_Task instructions_: Take the material below and reproduce, word for word, only the lines from the line with "Image resolution: width=848" through the line with "Given: Open the Data od calendar picker icon".

_Data excerpts_:
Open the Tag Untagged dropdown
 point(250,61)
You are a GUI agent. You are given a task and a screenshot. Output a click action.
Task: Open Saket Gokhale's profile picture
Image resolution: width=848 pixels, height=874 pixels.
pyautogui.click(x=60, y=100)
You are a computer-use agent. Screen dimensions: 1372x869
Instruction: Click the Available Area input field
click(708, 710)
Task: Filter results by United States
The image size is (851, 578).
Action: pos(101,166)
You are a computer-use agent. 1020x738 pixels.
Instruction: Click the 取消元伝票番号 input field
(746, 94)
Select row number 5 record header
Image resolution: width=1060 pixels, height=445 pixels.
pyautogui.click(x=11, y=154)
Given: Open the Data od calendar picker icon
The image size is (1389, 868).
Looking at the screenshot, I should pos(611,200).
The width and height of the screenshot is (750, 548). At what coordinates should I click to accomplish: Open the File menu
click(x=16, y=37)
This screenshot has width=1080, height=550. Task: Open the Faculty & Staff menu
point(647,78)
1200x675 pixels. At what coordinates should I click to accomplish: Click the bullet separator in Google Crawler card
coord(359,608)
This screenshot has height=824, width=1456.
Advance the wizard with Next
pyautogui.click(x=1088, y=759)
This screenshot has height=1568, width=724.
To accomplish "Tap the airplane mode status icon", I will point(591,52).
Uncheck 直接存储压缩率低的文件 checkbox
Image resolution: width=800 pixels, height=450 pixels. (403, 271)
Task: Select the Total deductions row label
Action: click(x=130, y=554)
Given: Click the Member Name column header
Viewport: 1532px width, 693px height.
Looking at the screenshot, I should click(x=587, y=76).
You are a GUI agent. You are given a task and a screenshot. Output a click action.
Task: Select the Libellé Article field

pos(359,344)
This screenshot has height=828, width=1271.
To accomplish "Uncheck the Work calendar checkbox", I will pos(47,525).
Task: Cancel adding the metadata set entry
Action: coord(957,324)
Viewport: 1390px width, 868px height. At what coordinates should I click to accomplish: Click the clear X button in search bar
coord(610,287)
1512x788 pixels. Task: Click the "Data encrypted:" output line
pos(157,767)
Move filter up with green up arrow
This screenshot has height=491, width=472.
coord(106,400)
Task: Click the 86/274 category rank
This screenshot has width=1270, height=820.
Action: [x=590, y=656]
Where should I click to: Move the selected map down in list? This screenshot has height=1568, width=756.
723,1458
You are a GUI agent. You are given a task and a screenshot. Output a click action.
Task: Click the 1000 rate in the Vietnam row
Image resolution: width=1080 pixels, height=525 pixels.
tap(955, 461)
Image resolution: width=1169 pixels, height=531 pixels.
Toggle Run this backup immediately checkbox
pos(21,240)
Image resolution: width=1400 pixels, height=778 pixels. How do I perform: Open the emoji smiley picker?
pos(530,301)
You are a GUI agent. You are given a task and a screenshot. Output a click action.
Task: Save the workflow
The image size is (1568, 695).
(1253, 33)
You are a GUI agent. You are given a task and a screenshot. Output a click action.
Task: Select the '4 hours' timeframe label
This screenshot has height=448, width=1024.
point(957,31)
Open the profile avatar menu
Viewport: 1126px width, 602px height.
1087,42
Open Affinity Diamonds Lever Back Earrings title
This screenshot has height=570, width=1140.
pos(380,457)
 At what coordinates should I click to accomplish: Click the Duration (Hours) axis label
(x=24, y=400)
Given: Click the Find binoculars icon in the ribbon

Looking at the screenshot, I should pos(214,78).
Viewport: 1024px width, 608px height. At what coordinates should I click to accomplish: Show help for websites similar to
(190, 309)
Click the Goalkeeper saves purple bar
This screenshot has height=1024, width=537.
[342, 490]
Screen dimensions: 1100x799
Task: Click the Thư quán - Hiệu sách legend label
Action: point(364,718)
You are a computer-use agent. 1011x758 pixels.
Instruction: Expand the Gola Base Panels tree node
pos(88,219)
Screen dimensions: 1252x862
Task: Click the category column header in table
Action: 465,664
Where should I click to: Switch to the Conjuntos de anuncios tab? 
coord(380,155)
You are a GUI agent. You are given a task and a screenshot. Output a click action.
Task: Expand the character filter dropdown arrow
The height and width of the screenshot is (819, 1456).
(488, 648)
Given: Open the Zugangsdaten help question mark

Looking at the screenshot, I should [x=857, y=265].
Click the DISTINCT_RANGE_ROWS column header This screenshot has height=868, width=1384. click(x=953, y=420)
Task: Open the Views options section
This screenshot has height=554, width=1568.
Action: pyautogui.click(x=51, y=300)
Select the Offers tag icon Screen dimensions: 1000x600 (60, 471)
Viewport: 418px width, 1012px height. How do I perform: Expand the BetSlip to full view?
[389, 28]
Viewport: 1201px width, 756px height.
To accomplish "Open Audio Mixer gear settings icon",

_Task response_:
Image resolution: width=848 pixels, height=874 pixels.
pyautogui.click(x=60, y=100)
You are a computer-use agent. Screen dimensions: 1372x869
Instruction: Click the Available Area input field
click(708, 710)
Task: Filter results by United States
The image size is (851, 578).
Action: pos(101,166)
You are a computer-use agent. 1020x738 pixels.
Instruction: Click the 取消元伝票番号 input field
(746, 94)
Select row number 5 record header
Image resolution: width=1060 pixels, height=445 pixels.
pyautogui.click(x=11, y=154)
Given: Open the Data od calendar picker icon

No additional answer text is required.